Over the past two decades, Professor Gerhardt has advised congressional leaders on many different matters. As an expert on the federal impeachment process, he served in 1992 as a special consultant to the National Commission on Judicial Discipline and Removal. In October 1998, he spoke behind closed doors to over 80 members of the House of Representatives on the history of presidential impeachment. He later testified as the only joint witness in the House Judiciary Committee's special hearing on the background and history of impeachment held in conjunction with its consideration of the impeachment of President Clinton. In December 2009, Professor Gerhardt testified before a select Committee of the House of Representatives as one of three experts on the question of whether a federal judge may be impeached and removed from office for misconduct committed prior to becoming a federal judge.
From 2003-2005, Professor Gerhardt advised Senate leaders on the constitutionality of the plan known as the "nuclear option" to bar filibusters of judicial nominations. Within this period, he testified in defense of the constitutionality of the filibuster before both the Senate Rules and Judiciary Committees, and he twice spoke on this subject to the Democratic Policy Committee of the Senate.

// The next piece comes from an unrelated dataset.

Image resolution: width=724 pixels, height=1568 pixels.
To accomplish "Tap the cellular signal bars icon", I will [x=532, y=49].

Professor Gerhardt has also consulted extensively with national leaders on judicial selection issues. In 1992-93, he drafted the policy memoranda on judicial selection for President Clinton's transition team. Subsequently, he has participated in the Senate confirmation hearings for five of the nine justices currently sitting on the Supreme Court. In 1994, he served as a special consultant to the White House on the confirmation proceedings for Associate Justice Stephen Breyer. In the fall of 2005, Professor Gerhardt advised several senators on the nomination of John Roberts as Chief Justice. In January 2006, he testified before the Senate Judiciary Committee on the nomination of Samuel Alito Jr., to the Supreme Court. In 2009-2010, Professor Gerhardt served as Special Counsel to Chairman Patrick Leahy (D-Vt.) and the Senate Judiciary Committee for the nominations of Sonia Sotomayor and Elena Kagan to the the Supreme Court.

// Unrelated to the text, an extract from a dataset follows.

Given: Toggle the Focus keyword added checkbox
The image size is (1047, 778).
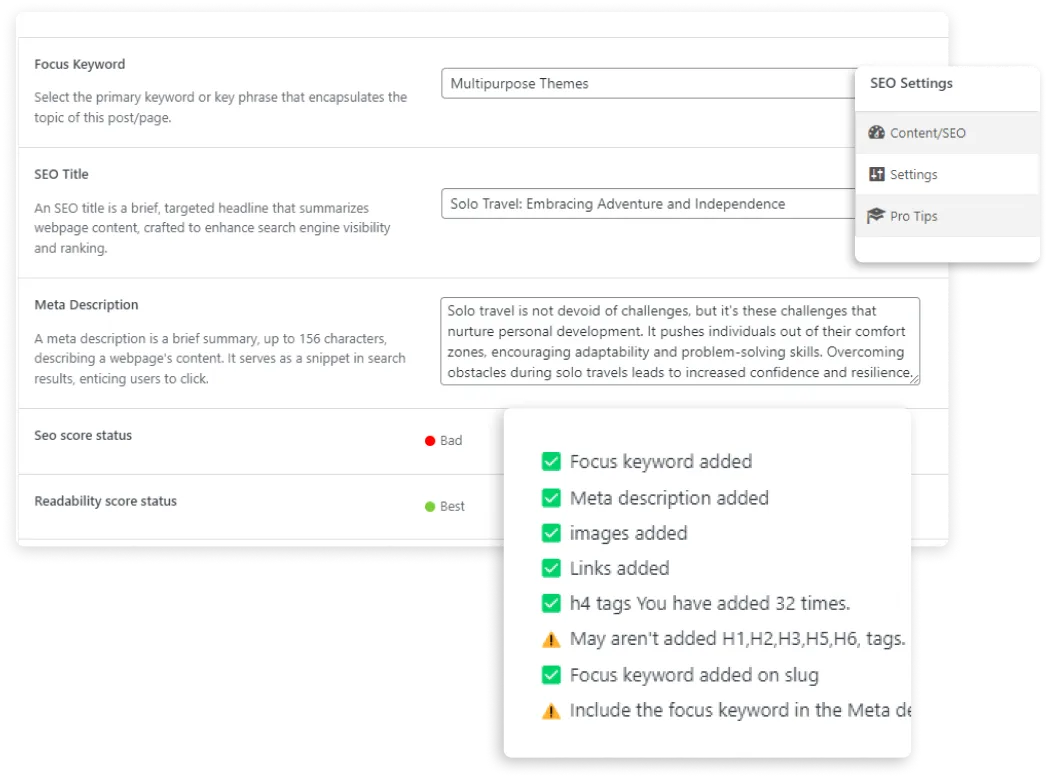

Professor Gerhardt frequently participates in academic workshops and colloquia around the country, and he is regularly interviewed as an expert on constitutional law by network and cable television, major newspapers, and National Public Radio. He was CNN's full-time impeachment expert during President Clinton's impeachment proceedings.
Professor Gerhardt's honors include distinguished lectures at Princeton University and Boston College and at William & Mary, Drake, Creighton, Cleveland State, and University of Montana Law Schools. In 2004, he was a visiting fellow in the James Madison Program in American Institutions and Ideals at Princeton University. He has previously served as Dean of Case Western Reserve Law School, taught at Wake Forest and William & Mary Law Schools, and been a visiting professor at Cornell and Duke Law Schools. In 2010, Professor Gerhardt was the first recipient of the Law School's Van Hecke-Wettach Award, given once every two years to a faculty member in recognition of an outstanding work of scholarship published as a book. Professor Gerhardt has twice been selected as a fellow in 2009 and 2012 at the Institute for Arts and the Humanities at the University of North Carolina.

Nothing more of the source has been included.